DEA agents raided Wade’s home and office on Sept. 13. They confiscated about 1,000 patient files. Many of his patients were driving long distances, and there is little documentation for why he was prescribing the drugs, the agent said.

“We consistently see page after page of refill, refill, and refill,” Herkert said.

An outside medical expert hired by the DEA reviewed a sampling of the files and determined Wade he was prescribing without a legitimate medical purpose, the agent said.

The indictment specifically links Wade to the death of Lowell Haynes, who went to Wade on April 3, 2015 for a thorn in his hand. Wade prescribed pain medications for it.

Haynes filled prescriptions for hydrocodone and alprazolam (Xanax) at Dyer Pharmacy in Farmersville that same day. He was found dead by his brother the next day in Princeton.

The autopsy results showed he died from the "toxic effects of hydrocodone and alprazolam.”

The DEA outside reviewed Haynes’ file and concluded that he was given “high-risk medications” without documentation to back up why he prescribed it, according to court transcripts.

Herkert said she interviewed Dr. Wade on the day they ran the search warrant.

She said he talked of the numerous back and neck surgeries he had had. She said he denied taking hydrocodone for pain and stated, “I don’t take none of that. I won’t touch it because it affects my mind. If I can’t work, I lose my license.”

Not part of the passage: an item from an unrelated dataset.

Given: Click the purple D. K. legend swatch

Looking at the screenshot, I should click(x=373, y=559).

She said he acknowledged that pharmacies were refusing to fill his prescriptions and said, “If I could find a lawyer, I’d sue the hell out of them.”

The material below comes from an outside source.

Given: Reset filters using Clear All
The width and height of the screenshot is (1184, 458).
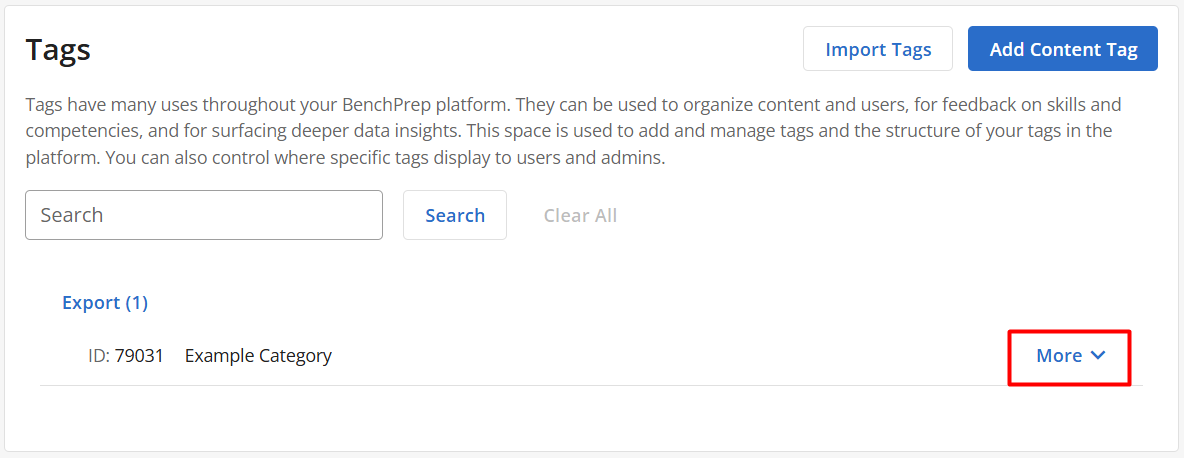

Herkert said when she asked him to voluntarily turn over his controlled substances privileges, he refused the request.

In the weeks it took obtain an indictment, Wade was still seeing patients. Another of Wade’s patients would die just days before his arrest, the agent testified.

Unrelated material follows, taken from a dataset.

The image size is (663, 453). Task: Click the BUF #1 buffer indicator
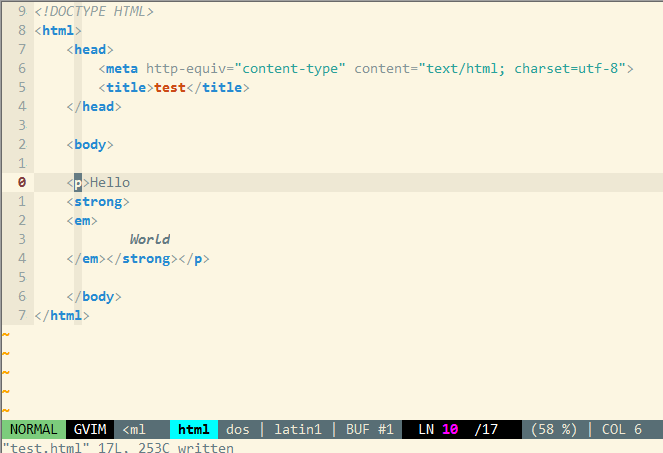point(370,429)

On Oct. 12, Netoche Fair was found dead on a park bench in Greenville. She had Xanax and hydrocodone pill bottles with his name on them in her car. Her autopsy is pending.

Once they arrested him, he was combative and aggressive, the agent said. She testified that he grabbed a syringe and displayed it in a threatening manner at a U.S. Marshal and had to be put in hand restraints.

Dr. Randall Wade's house

The doctor's wife also took the stand at that hearing in an effort to convince the judge to release him. She said he was a diabetic and said that sometimes he would act combative and irrational when his blood sugar gets low.

“Everybody knows him as a down-to-earth family doctor,” said his wife, Sharon Lippincott-Wade. “He wears cowboy boots. Everybody always says how he easy he is to talk to.”

She denied he was running a pill mill and said he genuinely cared for his patients. Lippincott-Wade said they have a 13-year-old son and that her husband is the sole wage earner.

“This man is a workaholic,” she said. “He’s never taken me on a honeymoon and we’ve been married for 16 years.”

Wade's arrest and indictment is an answer to prayer for Brittany Hogan’s family.

In the days before her daughter died, her mother says she desperately worried about her daughter. So she gave her this worry box to put her problems in.

“I gave her that box and told her I love you,” Dedra Hogan saids. “I looked at her and I said, ‘I can’t keep on.’”

It wouldn’t take long before a mother’s worst fear would come true.

“Five days later, I get the call,” she said. “That was my last conversation with her.”